Directions
Print the lines of data that start with the line containing "Click the CCI(27) 82.1444 indicator label" and go on through the line containing "570x338 pixels.", with both of those lines included. Reproduce them exactly.

··· The input ···

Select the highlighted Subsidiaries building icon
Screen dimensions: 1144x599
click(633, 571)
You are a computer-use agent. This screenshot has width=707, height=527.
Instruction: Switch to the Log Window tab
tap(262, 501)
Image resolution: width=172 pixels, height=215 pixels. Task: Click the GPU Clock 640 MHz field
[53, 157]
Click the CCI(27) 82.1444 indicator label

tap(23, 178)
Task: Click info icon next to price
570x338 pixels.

···
··· The input ···

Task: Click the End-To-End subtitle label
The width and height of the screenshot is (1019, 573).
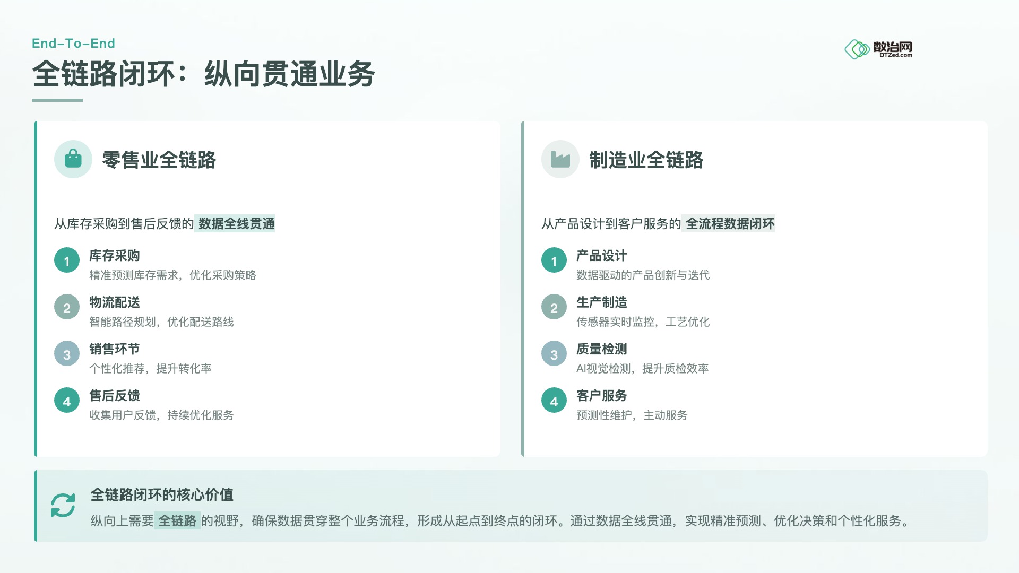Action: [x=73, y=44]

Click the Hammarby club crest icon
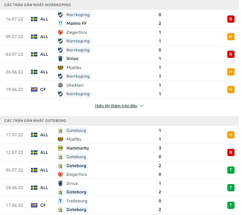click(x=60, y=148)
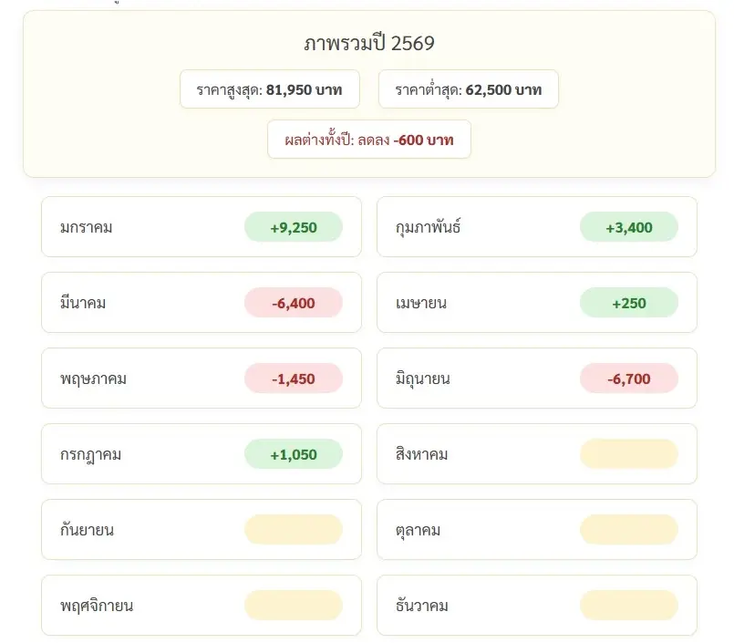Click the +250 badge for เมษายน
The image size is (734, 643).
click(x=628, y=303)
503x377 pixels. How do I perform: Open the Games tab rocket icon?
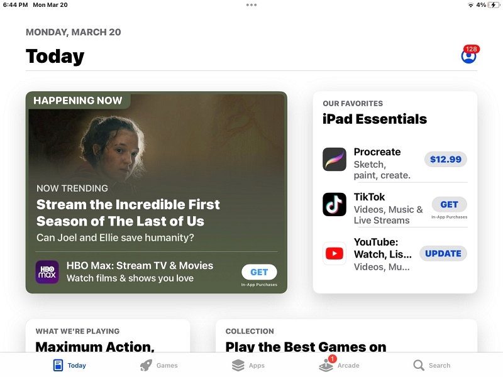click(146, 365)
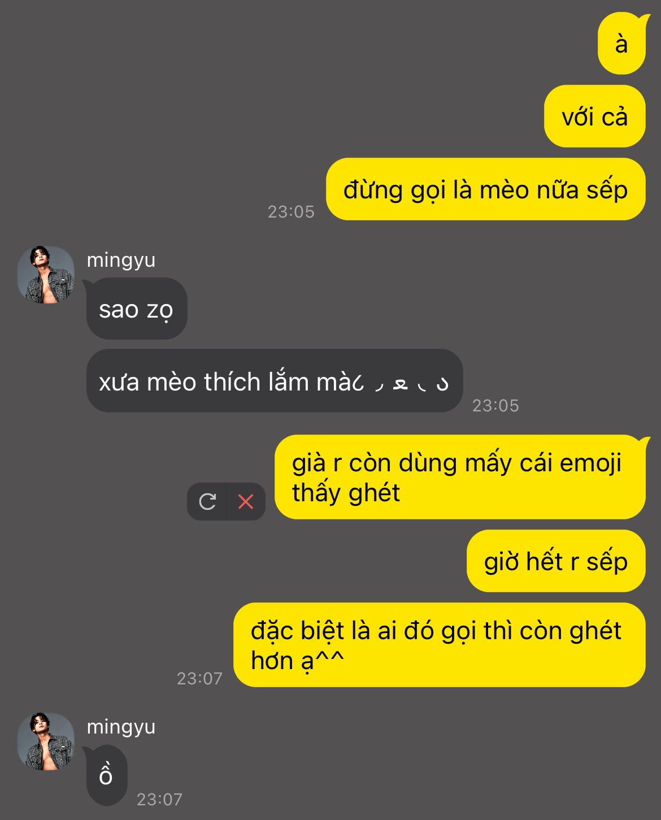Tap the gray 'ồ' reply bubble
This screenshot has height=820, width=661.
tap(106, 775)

···

Solution for this problem
Click the CCI(27) 82.1444 indicator label

tap(23, 178)
Task: Click info icon next to price
570x338 pixels.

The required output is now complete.